## Stored data entries
···

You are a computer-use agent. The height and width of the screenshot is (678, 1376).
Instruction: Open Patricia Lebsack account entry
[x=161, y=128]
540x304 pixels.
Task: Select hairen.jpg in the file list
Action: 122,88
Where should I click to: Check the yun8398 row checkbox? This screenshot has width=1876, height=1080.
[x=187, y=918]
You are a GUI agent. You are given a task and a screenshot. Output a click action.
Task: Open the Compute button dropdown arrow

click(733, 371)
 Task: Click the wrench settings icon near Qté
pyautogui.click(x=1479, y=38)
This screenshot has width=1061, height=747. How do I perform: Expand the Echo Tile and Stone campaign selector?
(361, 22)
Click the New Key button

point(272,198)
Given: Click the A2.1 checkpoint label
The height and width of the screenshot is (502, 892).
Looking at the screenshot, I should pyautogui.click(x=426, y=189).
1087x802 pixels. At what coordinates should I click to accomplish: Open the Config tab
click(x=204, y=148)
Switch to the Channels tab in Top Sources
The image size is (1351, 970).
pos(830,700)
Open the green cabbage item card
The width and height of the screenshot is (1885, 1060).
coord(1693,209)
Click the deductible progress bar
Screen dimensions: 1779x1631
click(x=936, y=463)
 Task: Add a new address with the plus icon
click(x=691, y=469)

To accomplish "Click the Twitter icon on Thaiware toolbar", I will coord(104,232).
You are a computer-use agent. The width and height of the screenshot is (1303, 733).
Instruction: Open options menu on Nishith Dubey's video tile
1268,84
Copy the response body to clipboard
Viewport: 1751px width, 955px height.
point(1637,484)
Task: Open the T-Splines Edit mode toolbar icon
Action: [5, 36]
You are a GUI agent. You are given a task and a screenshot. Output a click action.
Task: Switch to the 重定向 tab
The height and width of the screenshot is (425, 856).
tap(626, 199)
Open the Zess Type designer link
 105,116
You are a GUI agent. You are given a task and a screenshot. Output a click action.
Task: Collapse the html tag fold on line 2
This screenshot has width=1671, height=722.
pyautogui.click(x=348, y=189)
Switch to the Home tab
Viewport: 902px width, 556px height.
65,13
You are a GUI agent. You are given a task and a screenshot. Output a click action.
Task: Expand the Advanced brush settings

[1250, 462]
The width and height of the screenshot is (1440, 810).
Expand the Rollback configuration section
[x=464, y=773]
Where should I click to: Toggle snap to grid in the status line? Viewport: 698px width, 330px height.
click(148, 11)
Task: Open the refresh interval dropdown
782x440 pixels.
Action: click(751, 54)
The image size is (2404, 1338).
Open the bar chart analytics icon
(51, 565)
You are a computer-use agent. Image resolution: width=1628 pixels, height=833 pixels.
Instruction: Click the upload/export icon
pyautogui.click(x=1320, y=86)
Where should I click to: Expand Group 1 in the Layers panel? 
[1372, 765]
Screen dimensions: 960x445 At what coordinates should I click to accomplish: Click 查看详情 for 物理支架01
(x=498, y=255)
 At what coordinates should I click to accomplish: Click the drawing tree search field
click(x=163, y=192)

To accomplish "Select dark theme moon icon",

···

## Task to carry out
Show the lines of the records that include the string "Switch".

## The answer
Switch to the Channels tab in Top Sources
Task: Switch to the 重定向 tab
Switch to the Home tab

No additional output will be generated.